Prioritär muss es um die Pandemiebekämpfung gehen. Denn wir wollen alle unsere Normalität zurück. Die bekommen wir nur zurück, wenn wir endlich endemisch sind. Das heißt konkret, dass wir die Impflücke schließen müssen. Für die nächsten Monate noch muss die Politik die Leitplanken vorgeben, um den Weg zur Entlastung des medizinischen Personals, zur Stabilisierung der Wirtschaft und den Erhalt der Arbeitsplätze zu sichern. Ganze Branchen befinden sich seit nunmehr zwei Jahren in der Krise, viele Existenzen sind bedroht. Daher gilt nach wie vor: Impfen, impfen, impfen. Darüber hinaus haben wir es mit einer weiteren Krise zu tun: Wir müssen alles dafür unternehmen, um den menschengemachten Klimawandel zu bremsen und die Klimaziele zu erreichen. Mit großer Sorge ist auch die auseinanderklaffende Schere zwischen Arm und Reich zu sehen. Während die Reallöhne in 2021 um 1,4 Prozent nach unten entwickelt haben, ist das Großvermögen um 19 Prozent gestiegen. Das verstärkt das Ungleichgewicht. Die Löhne müssen steigen.
Wie lauten Ihre drei wichtigsten To-Dos für das Jahr 2022 in der Bundestagsarbeit für Ihren Wahlkreis?
Mein Wahlkreis ist durch innovative Mittelständler wirtschaftlich sehr stark und bietet neben der einzigartigen Natur auch ein hohes Maß an Lebensqualität. Damit das so bleibt und die Transformation gut gelingt, brauchen wir eine enge Zusammenarbeit zwischen Kommunen, Land und Bund. Diese Zusammenarbeit möchte ich gerne mitgestalten. Auch in meinem Wahlkreis gibt es einen hohen Investitionsstau zur Sanierung von öffentlichen Gebäuden, Straßen oder Brücken. Die größten Investitionen müssen von den Kommunen getätigt werden und dafür brauchen sie mehr finanziellen Spielraum, den der Bund ermöglichen muss. Im Koalitionsvertrag ist die Entlastung der Kommunen beschlossene Sache. Ich setzte mich in Berlin dafür ein, dass auch unsere Region von der finanziellen Förderung spürbar profitieren wird. In den nächsten vier Jahren werden Schulen von den Plänen der Ampel-Regierung profitieren: Gemeinsam mit den Ländern wird viel in die Sanierung der Gebäude, in die Digitalisierung und in die Sozialarbeit investiert werden. Ich freue mich für meinen Wahlkreis, dass diese so dringend notwendigen Maßnahmen nun endlich erfolgen.

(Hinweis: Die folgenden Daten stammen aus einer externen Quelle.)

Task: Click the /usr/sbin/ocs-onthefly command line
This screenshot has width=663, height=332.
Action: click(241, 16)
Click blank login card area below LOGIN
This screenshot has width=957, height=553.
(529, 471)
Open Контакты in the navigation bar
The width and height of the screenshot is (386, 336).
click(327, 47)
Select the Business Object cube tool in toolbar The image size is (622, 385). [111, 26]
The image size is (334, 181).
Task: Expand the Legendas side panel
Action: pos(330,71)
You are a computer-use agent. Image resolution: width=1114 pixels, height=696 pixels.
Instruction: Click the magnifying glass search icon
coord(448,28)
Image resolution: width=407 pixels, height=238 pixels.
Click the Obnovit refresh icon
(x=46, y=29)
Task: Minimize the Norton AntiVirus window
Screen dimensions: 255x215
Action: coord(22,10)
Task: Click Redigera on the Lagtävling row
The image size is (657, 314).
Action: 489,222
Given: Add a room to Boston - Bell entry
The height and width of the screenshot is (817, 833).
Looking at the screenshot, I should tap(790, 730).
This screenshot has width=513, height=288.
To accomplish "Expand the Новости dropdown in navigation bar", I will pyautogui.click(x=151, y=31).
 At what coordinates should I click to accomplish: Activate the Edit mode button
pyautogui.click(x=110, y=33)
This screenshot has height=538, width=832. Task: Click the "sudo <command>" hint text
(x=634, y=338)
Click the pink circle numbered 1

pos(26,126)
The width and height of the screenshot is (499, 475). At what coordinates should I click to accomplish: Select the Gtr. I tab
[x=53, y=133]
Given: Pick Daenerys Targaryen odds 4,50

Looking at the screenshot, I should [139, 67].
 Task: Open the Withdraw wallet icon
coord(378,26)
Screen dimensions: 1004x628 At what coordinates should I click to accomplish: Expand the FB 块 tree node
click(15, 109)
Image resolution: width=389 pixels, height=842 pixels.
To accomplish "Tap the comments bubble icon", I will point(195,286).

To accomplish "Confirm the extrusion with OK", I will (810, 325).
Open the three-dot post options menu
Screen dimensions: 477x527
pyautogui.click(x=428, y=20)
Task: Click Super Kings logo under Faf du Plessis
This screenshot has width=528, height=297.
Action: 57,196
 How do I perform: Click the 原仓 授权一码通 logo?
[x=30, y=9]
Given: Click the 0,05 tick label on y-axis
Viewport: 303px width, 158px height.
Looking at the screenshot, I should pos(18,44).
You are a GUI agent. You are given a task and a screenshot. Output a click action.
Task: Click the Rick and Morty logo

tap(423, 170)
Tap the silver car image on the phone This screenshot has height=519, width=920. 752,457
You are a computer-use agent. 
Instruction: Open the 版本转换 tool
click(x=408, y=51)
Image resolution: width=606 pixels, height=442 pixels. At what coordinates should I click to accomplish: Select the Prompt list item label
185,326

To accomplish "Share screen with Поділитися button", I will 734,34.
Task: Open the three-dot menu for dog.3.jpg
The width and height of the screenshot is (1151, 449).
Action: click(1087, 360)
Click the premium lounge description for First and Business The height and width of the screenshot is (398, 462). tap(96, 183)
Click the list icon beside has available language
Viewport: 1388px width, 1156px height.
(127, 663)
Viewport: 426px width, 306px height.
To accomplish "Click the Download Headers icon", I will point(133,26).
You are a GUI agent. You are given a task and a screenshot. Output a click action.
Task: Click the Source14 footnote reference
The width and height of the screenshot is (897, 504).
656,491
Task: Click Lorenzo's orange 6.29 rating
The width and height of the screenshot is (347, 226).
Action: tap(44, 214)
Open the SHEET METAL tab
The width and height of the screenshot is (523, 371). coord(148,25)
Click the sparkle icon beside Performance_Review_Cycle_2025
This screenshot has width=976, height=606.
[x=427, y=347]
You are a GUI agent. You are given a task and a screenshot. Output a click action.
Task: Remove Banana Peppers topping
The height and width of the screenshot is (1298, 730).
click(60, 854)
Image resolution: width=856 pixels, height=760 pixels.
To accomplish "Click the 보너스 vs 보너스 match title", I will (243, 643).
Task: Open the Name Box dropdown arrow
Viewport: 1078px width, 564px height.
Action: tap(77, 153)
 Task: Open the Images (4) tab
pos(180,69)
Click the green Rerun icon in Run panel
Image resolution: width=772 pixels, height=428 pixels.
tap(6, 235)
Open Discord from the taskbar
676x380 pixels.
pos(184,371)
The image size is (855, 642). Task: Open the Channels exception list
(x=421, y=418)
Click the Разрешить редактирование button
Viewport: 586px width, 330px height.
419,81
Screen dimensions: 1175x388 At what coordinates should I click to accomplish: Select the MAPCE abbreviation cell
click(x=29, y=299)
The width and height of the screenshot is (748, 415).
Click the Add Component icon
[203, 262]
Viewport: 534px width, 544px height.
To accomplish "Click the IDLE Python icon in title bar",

Das sind ja schon mal viele Vorsätze – wie halten Sie es damit eigentlich, fassen Sie welche und nehmen sich für das begonnene Jahr etwas fest vor?
Schon vor einigen Jahren habe ich damit aufgehört, mir irgendwelche Vorsätze für das neue Jahr vorzunehmen. Denn die fortschreitende Lebenserfahrung zeigt: Erstens kommt es anders und zweitens als man denkt. Allerdings habe ich gewisse Ansprüche an mich selbst, die ich zu jeder Zeit erfüllen möchte.
Jetzt sind wir natürlich neugierig: Was wäre das denn?
Immer ansprechbar zu bleiben, weiterhin in allen Entscheidungen transparent zu sein und immer ein offenes Ohr zu haben.